Selected excerpt →
1 Introduction

In recent years, object detection [13] has attracted much more attention from the worldwide computer vision researchers. Although object detection have gained much progress in the recent years, detecting pedestrians in arbitrary image is still an open problem to be addressed, due to many complicated factors, such as view variation, occlusion and illumination changes, etc. As a hot topic in the domain of computer vision, pedestrian detection can be applied to many utilitarian areas, such as autonomous-driven vehicles, video surveillance and human activity classification [4], etc.

The past decades witness a large amount of work [5, 6] devoted to human detection, but in this paper, we will cover just a few closely related to our method. Most of the classical methods for pedestrian detection are generally treated as a rigid or half-rigid object detection problem with less deformation. So it can be formulated as a traditional pattern recognition problem which can be handled with carefully designed feature and the off-the-shelf classifiers. Massive efforts have been made to the feature extraction step from the raw RGB or grey images, which is a crucial step to build a successful object detector. Without loss of generality, the feature extraction methods can be categorized into two main groups: hand-crafted features [710] and learning based features [11, 12]. The representative works of the former one are HOG [7], LBP [13], InformedHaar [14] and ICF [9], etc, they are proved to be very effective in many applications. The most popular learning based features are obtained by the recent typical deep learning methods [1517], such as CNN [18] and DBN [19], etc. The hand-craft features are advantageous in desirable computational efficiency, and thus achieves state-of-the-art results in many applications. However, they’re task-specific and suffering from subjective human experimence, which leads to their sub-optimal performance in various visual applications. The emerging features of deep features have achieved best performance in many computer vision applications, such as image classification [20], object localization [21] and speech recognition [22], etc. Although deep learning based applications grow fast in recent few years, the intrinsic mechanisms are insufficiently stated. Furthermore, a high-end computer workstation with high capacity GPUs is indispensable for training a robust model.

(Records for locating described items)
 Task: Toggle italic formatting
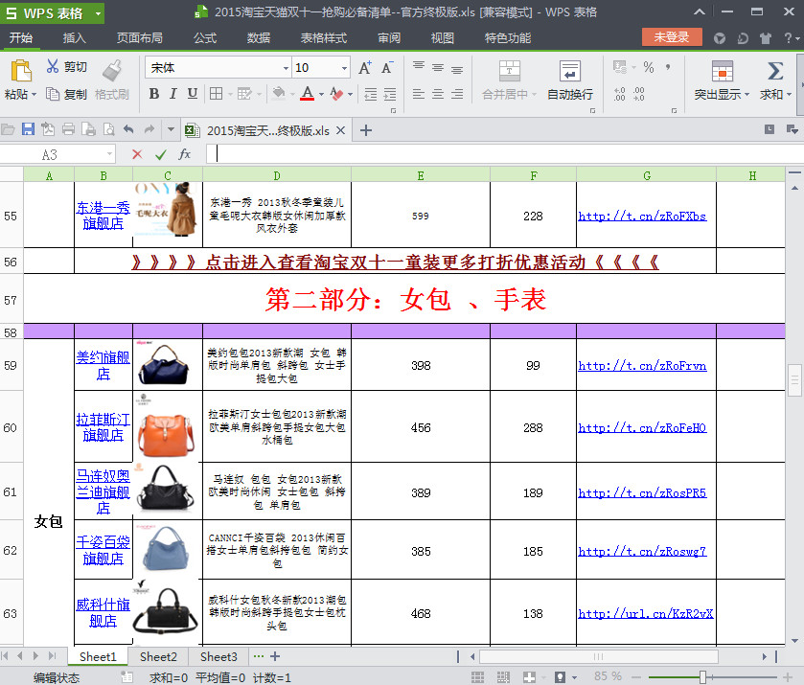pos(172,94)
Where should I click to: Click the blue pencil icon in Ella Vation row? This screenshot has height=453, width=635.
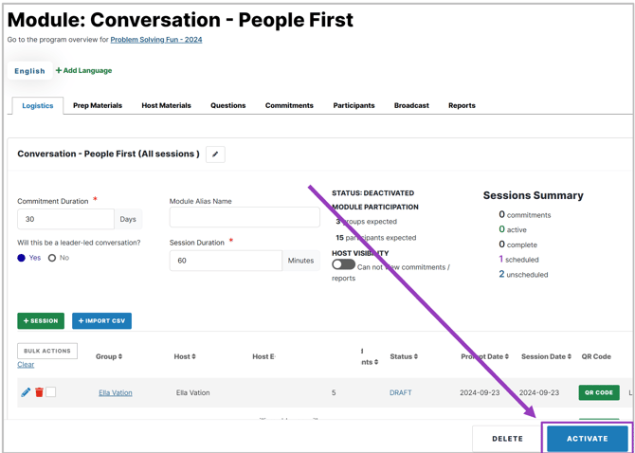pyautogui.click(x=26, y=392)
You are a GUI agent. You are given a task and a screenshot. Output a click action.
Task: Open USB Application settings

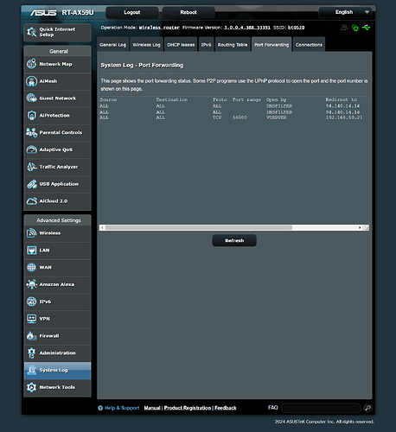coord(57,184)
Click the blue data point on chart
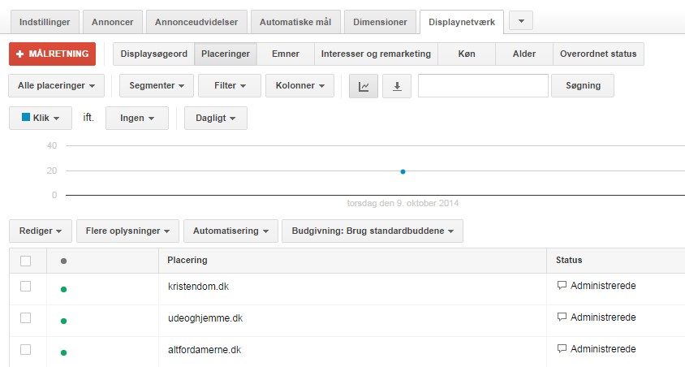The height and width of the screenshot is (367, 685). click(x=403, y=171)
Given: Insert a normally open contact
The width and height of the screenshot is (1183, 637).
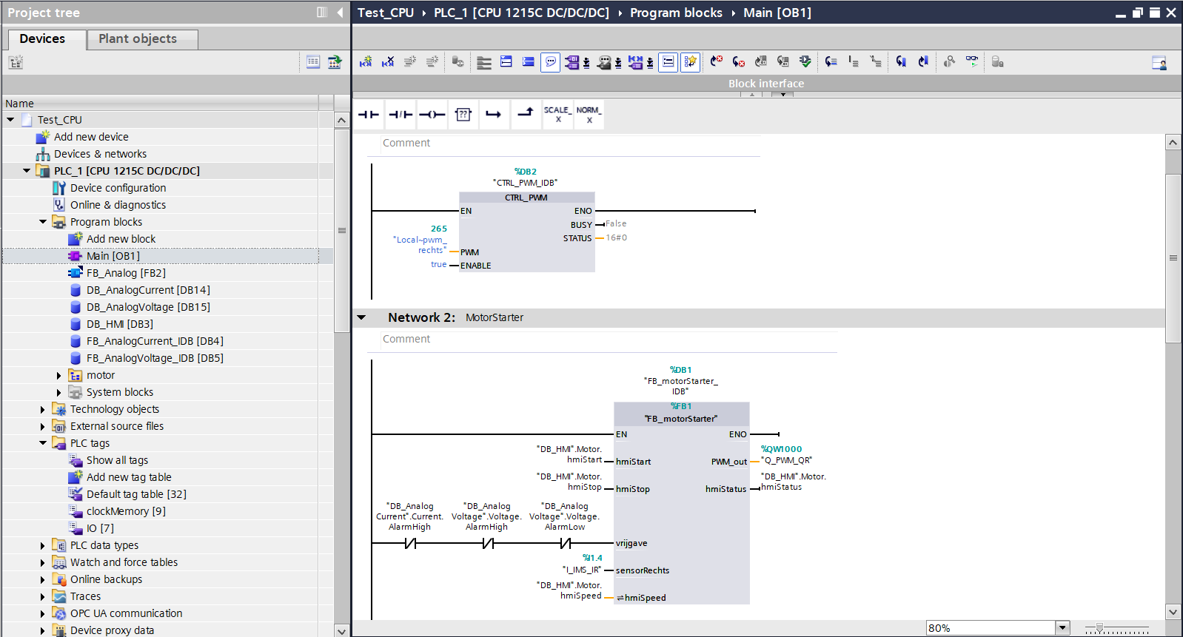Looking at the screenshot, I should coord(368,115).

Instructions for the task →
Summarize the pedestrian detection introduction above in two sentences.

Written reply →
Pedestrian detection is a hot computer vision topic with uses such as autonomous vehicles and video surveillance, but it remains an open problem because of view variation, occlusion and illumination changes. Feature extraction methods fall into hand-crafted and learning-based groups: hand-crafted features are computationally efficient but task-specific and sub-optimal, while deep features have achieved the best performance but have insufficiently stated mechanisms and require high-end GPU workstations for training.